## YOUR GOAL
Identical copies of all the records below are needed.

## DATASET
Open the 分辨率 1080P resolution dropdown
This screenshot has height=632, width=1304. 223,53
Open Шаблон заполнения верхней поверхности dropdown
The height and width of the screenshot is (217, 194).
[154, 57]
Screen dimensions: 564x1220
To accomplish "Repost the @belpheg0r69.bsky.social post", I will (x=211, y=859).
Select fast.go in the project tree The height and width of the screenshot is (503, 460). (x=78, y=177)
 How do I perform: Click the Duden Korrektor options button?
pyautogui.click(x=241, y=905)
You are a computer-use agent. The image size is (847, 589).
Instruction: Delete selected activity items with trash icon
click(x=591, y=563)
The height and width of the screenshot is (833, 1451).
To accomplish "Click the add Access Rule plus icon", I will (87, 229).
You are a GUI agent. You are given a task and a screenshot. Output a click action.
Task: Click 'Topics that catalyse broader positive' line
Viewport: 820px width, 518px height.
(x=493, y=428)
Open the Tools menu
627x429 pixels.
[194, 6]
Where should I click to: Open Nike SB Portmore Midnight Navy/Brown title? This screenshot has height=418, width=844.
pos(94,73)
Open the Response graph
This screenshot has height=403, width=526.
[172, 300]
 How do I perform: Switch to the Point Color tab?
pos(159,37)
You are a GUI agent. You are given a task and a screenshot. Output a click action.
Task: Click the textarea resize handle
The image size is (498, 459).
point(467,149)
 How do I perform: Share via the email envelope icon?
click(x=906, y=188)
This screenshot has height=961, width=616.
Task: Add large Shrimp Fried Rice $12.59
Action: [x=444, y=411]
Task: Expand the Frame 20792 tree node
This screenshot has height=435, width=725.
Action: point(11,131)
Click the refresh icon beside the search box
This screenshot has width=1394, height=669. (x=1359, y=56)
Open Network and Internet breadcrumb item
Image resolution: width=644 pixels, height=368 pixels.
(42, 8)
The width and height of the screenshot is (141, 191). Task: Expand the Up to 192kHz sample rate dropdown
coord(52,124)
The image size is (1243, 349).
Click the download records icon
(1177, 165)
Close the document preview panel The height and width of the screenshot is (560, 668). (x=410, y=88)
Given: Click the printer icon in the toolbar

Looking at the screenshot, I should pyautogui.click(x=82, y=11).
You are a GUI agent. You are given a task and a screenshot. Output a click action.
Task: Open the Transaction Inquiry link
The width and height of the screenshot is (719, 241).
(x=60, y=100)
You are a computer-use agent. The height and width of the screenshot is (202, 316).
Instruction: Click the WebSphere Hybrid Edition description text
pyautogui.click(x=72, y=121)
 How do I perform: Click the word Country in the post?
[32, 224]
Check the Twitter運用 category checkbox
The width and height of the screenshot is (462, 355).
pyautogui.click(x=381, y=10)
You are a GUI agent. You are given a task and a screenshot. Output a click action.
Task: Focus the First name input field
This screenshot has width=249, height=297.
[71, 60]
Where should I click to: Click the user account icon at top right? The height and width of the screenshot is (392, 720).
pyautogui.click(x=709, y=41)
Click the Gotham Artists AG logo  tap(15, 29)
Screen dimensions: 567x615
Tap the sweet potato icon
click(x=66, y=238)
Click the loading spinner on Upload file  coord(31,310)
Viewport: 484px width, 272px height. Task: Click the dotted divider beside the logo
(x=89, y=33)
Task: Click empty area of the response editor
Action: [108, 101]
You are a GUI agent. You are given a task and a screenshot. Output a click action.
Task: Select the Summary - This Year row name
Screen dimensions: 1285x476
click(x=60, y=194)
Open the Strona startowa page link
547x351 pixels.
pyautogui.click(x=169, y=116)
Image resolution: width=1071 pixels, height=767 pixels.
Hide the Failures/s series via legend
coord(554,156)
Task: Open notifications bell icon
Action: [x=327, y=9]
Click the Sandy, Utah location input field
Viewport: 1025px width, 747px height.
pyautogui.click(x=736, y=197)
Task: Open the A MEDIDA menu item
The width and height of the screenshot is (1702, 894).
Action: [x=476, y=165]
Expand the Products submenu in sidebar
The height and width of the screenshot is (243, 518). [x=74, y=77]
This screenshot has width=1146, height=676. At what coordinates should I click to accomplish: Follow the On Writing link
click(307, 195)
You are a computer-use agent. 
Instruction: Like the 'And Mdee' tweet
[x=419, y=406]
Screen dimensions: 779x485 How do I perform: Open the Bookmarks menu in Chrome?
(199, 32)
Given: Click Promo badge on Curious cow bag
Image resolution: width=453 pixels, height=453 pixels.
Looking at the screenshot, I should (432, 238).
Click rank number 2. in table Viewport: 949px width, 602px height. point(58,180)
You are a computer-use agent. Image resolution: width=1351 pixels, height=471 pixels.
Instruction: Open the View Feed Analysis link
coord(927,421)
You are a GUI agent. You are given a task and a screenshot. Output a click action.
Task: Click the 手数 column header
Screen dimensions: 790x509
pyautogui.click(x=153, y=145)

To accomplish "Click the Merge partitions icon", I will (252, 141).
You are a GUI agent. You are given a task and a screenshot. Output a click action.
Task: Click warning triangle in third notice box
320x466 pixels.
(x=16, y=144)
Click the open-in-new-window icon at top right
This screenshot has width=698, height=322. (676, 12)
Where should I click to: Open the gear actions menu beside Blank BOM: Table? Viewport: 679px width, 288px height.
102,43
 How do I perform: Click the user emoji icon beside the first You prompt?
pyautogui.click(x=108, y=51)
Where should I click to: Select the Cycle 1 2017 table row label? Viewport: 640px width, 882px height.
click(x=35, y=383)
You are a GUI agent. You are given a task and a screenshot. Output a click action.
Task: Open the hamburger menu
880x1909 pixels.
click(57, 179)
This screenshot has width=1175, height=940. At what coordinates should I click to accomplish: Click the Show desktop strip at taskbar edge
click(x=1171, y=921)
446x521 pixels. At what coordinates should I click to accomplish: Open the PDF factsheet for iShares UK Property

## YOUR SOLUTION
Open the 分辨率 1080P resolution dropdown
This screenshot has height=632, width=1304. 223,53
Open Шаблон заполнения верхней поверхности dropdown
The height and width of the screenshot is (217, 194).
[154, 57]
Screen dimensions: 564x1220
To accomplish "Repost the @belpheg0r69.bsky.social post", I will (x=211, y=859).
Select fast.go in the project tree The height and width of the screenshot is (503, 460). (x=78, y=177)
 How do I perform: Click the Duden Korrektor options button?
pyautogui.click(x=241, y=905)
You are a computer-use agent. The image size is (847, 589).
Instruction: Delete selected activity items with trash icon
click(x=591, y=563)
The height and width of the screenshot is (833, 1451).
To accomplish "Click the add Access Rule plus icon", I will (87, 229).
You are a GUI agent. You are given a task and a screenshot. Output a click action.
Task: Click 'Topics that catalyse broader positive' line
Viewport: 820px width, 518px height.
(x=493, y=428)
Open the Tools menu
627x429 pixels.
[194, 6]
Where should I click to: Open Nike SB Portmore Midnight Navy/Brown title? This screenshot has height=418, width=844.
pos(94,73)
Open the Response graph
This screenshot has height=403, width=526.
[172, 300]
 How do I perform: Switch to the Point Color tab?
pos(159,37)
You are a GUI agent. You are given a task and a screenshot. Output a click action.
Task: Click the textarea resize handle
The image size is (498, 459).
point(467,149)
 How do I perform: Share via the email envelope icon?
click(x=906, y=188)
This screenshot has height=961, width=616.
Task: Add large Shrimp Fried Rice $12.59
Action: [x=444, y=411]
Task: Expand the Frame 20792 tree node
This screenshot has height=435, width=725.
Action: point(11,131)
Click the refresh icon beside the search box
This screenshot has width=1394, height=669. (x=1359, y=56)
Open Network and Internet breadcrumb item
Image resolution: width=644 pixels, height=368 pixels.
(42, 8)
The width and height of the screenshot is (141, 191). Task: Expand the Up to 192kHz sample rate dropdown
coord(52,124)
The image size is (1243, 349).
Click the download records icon
(1177, 165)
Close the document preview panel The height and width of the screenshot is (560, 668). (x=410, y=88)
Given: Click the printer icon in the toolbar

Looking at the screenshot, I should pyautogui.click(x=82, y=11).
You are a GUI agent. You are given a task and a screenshot. Output a click action.
Task: Open the Transaction Inquiry link
The width and height of the screenshot is (719, 241).
(x=60, y=100)
You are a computer-use agent. The height and width of the screenshot is (202, 316).
Instruction: Click the WebSphere Hybrid Edition description text
pyautogui.click(x=72, y=121)
 How do I perform: Click the word Country in the post?
[32, 224]
Check the Twitter運用 category checkbox
The width and height of the screenshot is (462, 355).
pyautogui.click(x=381, y=10)
You are a GUI agent. You are given a task and a screenshot. Output a click action.
Task: Focus the First name input field
This screenshot has width=249, height=297.
[71, 60]
Where should I click to: Click the user account icon at top right? The height and width of the screenshot is (392, 720).
pyautogui.click(x=709, y=41)
Click the Gotham Artists AG logo  tap(15, 29)
Screen dimensions: 567x615
Tap the sweet potato icon
click(x=66, y=238)
Click the loading spinner on Upload file  coord(31,310)
Viewport: 484px width, 272px height. Task: Click the dotted divider beside the logo
(x=89, y=33)
Task: Click empty area of the response editor
Action: [108, 101]
You are a GUI agent. You are given a task and a screenshot. Output a click action.
Task: Select the Summary - This Year row name
Screen dimensions: 1285x476
click(x=60, y=194)
Open the Strona startowa page link
547x351 pixels.
pyautogui.click(x=169, y=116)
Image resolution: width=1071 pixels, height=767 pixels.
Hide the Failures/s series via legend
coord(554,156)
Task: Open notifications bell icon
Action: [x=327, y=9]
Click the Sandy, Utah location input field
Viewport: 1025px width, 747px height.
pyautogui.click(x=736, y=197)
Task: Open the A MEDIDA menu item
The width and height of the screenshot is (1702, 894).
Action: [x=476, y=165]
Expand the Products submenu in sidebar
The height and width of the screenshot is (243, 518). [x=74, y=77]
This screenshot has width=1146, height=676. At what coordinates should I click to accomplish: Follow the On Writing link
click(307, 195)
You are a computer-use agent. 
Instruction: Like the 'And Mdee' tweet
[x=419, y=406]
Screen dimensions: 779x485 How do I perform: Open the Bookmarks menu in Chrome?
(199, 32)
Given: Click Promo badge on Curious cow bag
Image resolution: width=453 pixels, height=453 pixels.
Looking at the screenshot, I should (432, 238).
Click rank number 2. in table Viewport: 949px width, 602px height. point(58,180)
You are a computer-use agent. Image resolution: width=1351 pixels, height=471 pixels.
Instruction: Open the View Feed Analysis link
coord(927,421)
You are a GUI agent. You are given a task and a screenshot. Output a click action.
Task: Click the 手数 column header
Screen dimensions: 790x509
pyautogui.click(x=153, y=145)

To accomplish "Click the Merge partitions icon", I will (252, 141).
You are a GUI agent. You are given a task and a screenshot. Output a click action.
Task: Click warning triangle in third notice box
320x466 pixels.
(x=16, y=144)
Click the open-in-new-window icon at top right
This screenshot has width=698, height=322. (676, 12)
Where should I click to: Open the gear actions menu beside Blank BOM: Table? Viewport: 679px width, 288px height.
102,43
 How do I perform: Click the user emoji icon beside the first You prompt?
pyautogui.click(x=108, y=51)
Where should I click to: Select the Cycle 1 2017 table row label? Viewport: 640px width, 882px height.
click(x=35, y=383)
You are a GUI agent. You are given a task and a screenshot. Output a click action.
Task: Open the hamburger menu
880x1909 pixels.
click(57, 179)
This screenshot has width=1175, height=940. At what coordinates should I click to accomplish: Click the Show desktop strip at taskbar edge
click(x=1171, y=921)
446x521 pixels. At what coordinates should I click to accomplish: Open the PDF factsheet for iShares UK Property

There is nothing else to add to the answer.